Lets consider a document structure with arrays with sub-documents as elements. For example, a collection with these two documents:
{
"_id" : 1,
"fld1" : "str-1",
"fld2" : [
{
"a" : 1,
"b" : [
{
"x" : 1,
"y" : 2
},
{
"x" : 11,
"y" : 22
}
]
},
{
"a" : 2,
"b" : [
{
"x" : 111,
"y" : 222
}
]
}
]
},
{
"_id" : 2,
"fld1" : "str-2",
"fld2" : [
{
"a" : 9,
"b" : [
{
"x" : 91,
"y" : 92
},
{
"x" : 911,
"y" : 922
}
]
}
]
}
The Query:
In an aggregation query, the $match+$project
stage filtering and $match+$unwind+$match
filtering work differently on a document. But, can produce similar output.

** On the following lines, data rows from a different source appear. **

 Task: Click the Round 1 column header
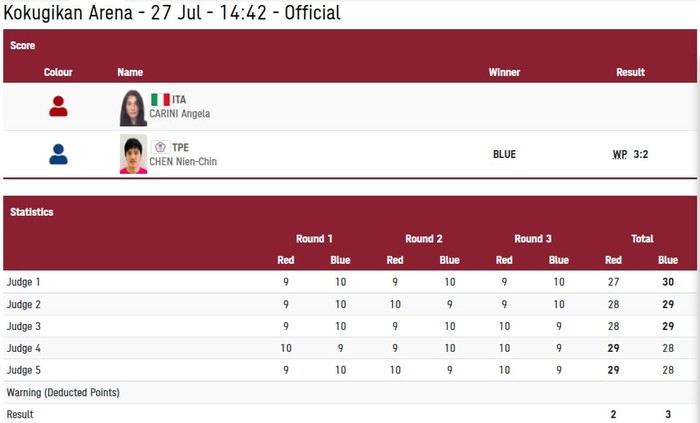pyautogui.click(x=314, y=239)
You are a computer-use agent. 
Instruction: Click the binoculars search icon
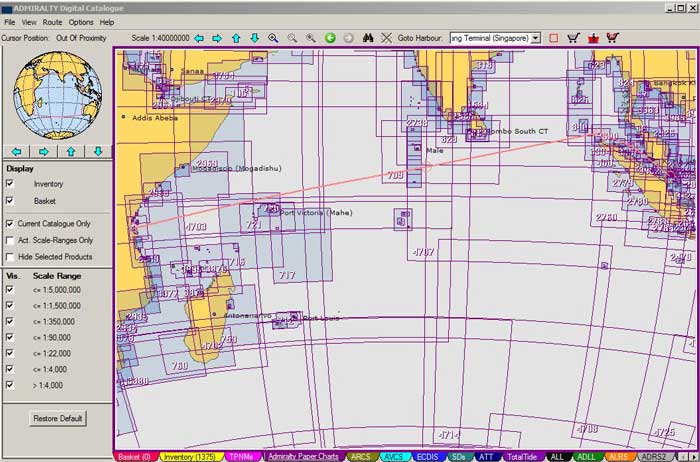pos(367,38)
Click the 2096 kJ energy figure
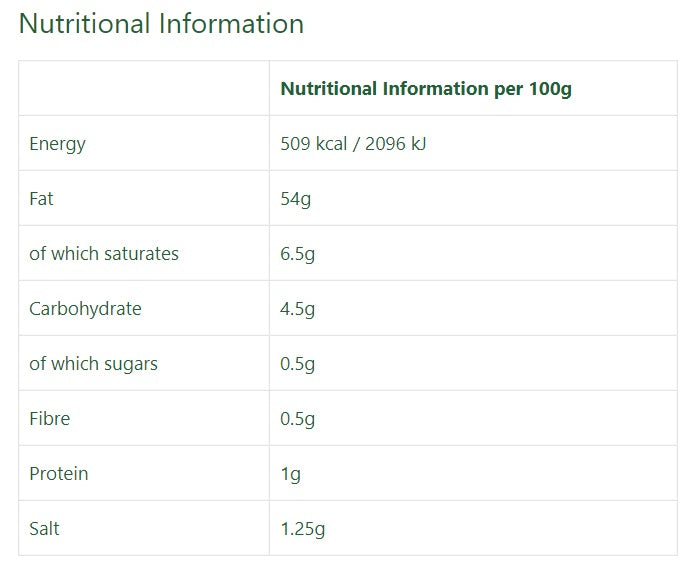The image size is (700, 568). (x=396, y=144)
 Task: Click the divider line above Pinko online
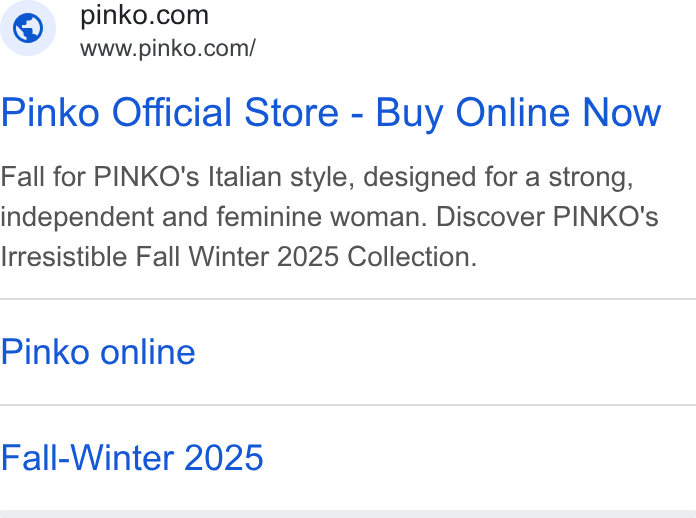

The following query is using $match+$unwind+$match
filter. Note the output:
db.nests2.aggregate( [
{ $match: { fld1: "str-1" } },
{ $unwind: "$fld2" },
{ $match: { "fld2.a": 1 } },
] ).pretty()
{
"_id" : 1,
"fld1" : "str-1",
"fld2" : {
"a" : 1,
"b" : [
{
"x" : 1,
"y" : 2
},
{
"x" : 11,
"y" : 22
}
]
}
}
The following query is using $match
(filter on multiple levels) + $project
(using $addFields
in the example).
db.nests2.aggregate( [
{ $match: { fld1: "str-1", "fld2.a": 1 } },
{ $addFields: { fld2: {
$filter: {
input: "$fld2",
cond: {
$eq: [ "$$this.a", 1 ]
}
}
} } }
] ).pretty()
{
"_id" : 1,
"fld1" : "str-1",
"fld2" : [
{
"a" : 1,
"b" : [
{
"x" : 1,
"y" : 2
},
{
"x" : 11,
"y" : 22
}
]
}
]
}
Indexes:
If a compound index is defined on the keys { fld1 : 1, "fld2.a" : 1 }
, this index is applied on both the queries. But, on the first $match
stage only. This can be verified by generating a query plan using explain()
on both queries.
( [EDIT ADD]: Even if an index is created on the single field { "fld2.a": 1 }
it will not be used by the query).
Same goes as we go down multiple levels down. For example in the following case with $match
and the index:
{ $match: { fld1: "str-1", "fld2.a": 1, "fld2.b.y": 22 } }
and the index, { fld1 : 1, "fld2.a" : 1, "fld2.b.y": 1 }
NOTES:
In general, indexes on the document fields are best utilized when the aggregation stages that use the index come early in the pipeline (mostly as the first stage as in this case). The stages $match
and $sort
use the indexes for performance. Also see documentation: Aggregation Pipeline Optimization.
Note that creating indexes on arrays (a.k.a. multikey indexes ) on large array fields can affect performance, as the indexes can grow very large.